Al entrar al aula, el profesor nos llamó la atención por la tardanza. No era la primera vez, pero a diferencia de otras ocasiones, no dijo nada más y nos permitió entrar. Me senté en mi lugar mientras el murmullo de los demás no cesaba. Palabras como "ladrona" y "muerta de hambre" se escabullían entre risas. Miré a Samara. Ella mantenía la vista fija en su cuaderno, aparentando que no oía nada. Admiré su fortaleza, incluso si sabía que era una fachada.

Las clases antes del receso pasaron más rápido de lo habitual. Cuando llegó el descanso, Damián se quedó un momento en su lugar, sacó su lonchera y la colocó sobre la banca de Samara.

—Toma. Es para ti —le dijo con una sonrisa antes de salir del salón.

Ella no abrió el plato de inmediato. Esperó a que todos se fueran antes de hacerlo, creyendo que nadie la observaba. Pero yo la vi de reojo desde la puerta.
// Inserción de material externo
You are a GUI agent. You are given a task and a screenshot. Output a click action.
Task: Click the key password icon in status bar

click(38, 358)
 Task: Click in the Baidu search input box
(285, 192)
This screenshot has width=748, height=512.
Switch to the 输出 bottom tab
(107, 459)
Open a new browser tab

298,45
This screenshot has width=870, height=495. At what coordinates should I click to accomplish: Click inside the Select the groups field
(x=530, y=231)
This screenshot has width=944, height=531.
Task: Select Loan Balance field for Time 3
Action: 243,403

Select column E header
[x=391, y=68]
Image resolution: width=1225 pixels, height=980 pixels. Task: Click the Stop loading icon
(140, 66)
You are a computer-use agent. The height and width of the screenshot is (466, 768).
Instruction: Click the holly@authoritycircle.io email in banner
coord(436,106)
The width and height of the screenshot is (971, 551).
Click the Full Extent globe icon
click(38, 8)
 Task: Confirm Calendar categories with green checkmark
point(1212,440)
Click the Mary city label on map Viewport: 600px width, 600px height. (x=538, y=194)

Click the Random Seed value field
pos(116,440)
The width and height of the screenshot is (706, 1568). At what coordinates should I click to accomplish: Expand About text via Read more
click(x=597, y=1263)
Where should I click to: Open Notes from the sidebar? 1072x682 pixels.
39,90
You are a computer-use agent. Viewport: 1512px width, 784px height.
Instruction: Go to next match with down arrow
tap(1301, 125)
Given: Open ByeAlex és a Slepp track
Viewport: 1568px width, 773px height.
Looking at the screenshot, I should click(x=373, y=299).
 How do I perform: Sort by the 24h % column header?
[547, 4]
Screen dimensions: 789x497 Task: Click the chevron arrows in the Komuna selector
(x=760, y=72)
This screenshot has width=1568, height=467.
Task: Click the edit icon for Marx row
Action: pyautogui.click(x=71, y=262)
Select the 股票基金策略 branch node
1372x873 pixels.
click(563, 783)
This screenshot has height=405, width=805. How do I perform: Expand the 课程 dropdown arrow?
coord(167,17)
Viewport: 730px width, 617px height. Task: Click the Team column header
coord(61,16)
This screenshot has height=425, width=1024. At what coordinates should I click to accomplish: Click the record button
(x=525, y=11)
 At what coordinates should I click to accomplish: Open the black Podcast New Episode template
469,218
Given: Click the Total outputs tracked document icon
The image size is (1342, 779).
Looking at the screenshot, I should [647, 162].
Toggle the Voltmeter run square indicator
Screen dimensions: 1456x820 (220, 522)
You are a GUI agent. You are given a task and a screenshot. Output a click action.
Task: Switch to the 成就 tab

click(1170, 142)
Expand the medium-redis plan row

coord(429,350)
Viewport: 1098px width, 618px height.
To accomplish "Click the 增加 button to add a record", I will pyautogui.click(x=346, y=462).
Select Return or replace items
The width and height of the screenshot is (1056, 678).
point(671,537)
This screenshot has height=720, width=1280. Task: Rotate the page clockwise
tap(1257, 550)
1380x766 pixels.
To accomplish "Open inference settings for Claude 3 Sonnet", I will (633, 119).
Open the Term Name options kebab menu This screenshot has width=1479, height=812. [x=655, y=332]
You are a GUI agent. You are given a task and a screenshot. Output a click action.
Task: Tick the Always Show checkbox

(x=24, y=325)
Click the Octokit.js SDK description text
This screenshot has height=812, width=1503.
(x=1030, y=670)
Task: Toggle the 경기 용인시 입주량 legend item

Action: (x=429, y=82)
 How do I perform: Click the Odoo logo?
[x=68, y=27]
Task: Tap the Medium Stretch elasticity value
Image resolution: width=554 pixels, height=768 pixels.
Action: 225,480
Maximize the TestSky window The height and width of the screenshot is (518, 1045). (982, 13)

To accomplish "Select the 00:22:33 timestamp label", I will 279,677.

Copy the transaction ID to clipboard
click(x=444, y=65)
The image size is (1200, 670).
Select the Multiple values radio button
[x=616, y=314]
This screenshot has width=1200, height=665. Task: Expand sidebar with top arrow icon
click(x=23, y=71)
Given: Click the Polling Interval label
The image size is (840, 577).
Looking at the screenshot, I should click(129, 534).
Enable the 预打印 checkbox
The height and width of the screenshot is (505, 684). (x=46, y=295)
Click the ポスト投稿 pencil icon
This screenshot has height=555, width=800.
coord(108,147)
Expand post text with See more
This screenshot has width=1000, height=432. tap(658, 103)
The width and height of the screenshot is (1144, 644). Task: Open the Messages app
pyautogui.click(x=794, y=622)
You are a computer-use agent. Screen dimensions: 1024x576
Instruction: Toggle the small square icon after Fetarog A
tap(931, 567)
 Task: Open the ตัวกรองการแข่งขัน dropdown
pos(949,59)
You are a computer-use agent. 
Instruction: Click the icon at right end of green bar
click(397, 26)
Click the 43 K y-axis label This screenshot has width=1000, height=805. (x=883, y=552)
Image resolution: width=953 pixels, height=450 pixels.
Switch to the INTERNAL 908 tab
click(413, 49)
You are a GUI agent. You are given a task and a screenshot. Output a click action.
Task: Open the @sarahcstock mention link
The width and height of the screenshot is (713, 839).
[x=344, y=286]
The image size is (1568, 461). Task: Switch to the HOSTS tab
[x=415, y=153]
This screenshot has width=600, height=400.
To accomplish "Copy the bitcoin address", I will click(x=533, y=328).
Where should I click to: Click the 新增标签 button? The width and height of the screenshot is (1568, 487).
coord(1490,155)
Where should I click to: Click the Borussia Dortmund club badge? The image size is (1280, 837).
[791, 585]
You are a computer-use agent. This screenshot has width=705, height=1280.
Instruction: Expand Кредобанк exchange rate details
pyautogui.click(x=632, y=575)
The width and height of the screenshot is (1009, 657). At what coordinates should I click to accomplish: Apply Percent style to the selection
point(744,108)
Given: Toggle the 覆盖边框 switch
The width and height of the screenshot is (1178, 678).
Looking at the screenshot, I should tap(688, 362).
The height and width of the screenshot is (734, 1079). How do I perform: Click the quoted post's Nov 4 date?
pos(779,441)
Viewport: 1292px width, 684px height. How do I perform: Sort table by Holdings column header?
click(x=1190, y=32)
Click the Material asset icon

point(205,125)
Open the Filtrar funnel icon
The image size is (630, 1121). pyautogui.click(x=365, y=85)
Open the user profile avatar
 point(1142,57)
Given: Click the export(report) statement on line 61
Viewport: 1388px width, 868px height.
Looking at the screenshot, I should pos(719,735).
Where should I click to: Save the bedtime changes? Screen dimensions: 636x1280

—¿Y tú qué vas a comer? —le pregunté a Damián, asimilando que había cedido su comida.

—Tú me vas a compartir del tuyo.

Sonreí y asentí. Nos sentamos juntos, compartiendo lo que quedaba.

Mientras comíamos, Damián no dejaba de mirarme, esperando que le explicara algo. Lo sabía. Estaba esperando que le contara qué hacía en casa de Samara. Su mirada insistente me hizo dudar. Mi boca se movió, pero las palabras se atoraron en mi garganta.

—No necesitas explicarme nada —dijo finalmente, rompiendo el silencio con un tono tranquilo—. Por cierto, ya avancé con la historia.

Sacó su libreta con entusiasmo y comenzó a mostrarme sus apuntes. Sin embargo, el momento fue interrumpido por el sonido de su celular. Lo sacó del bolsillo y frunció el ceño al ver quién llamaba.

—¿Qué pasa? —pregunté, masticando el último bocado.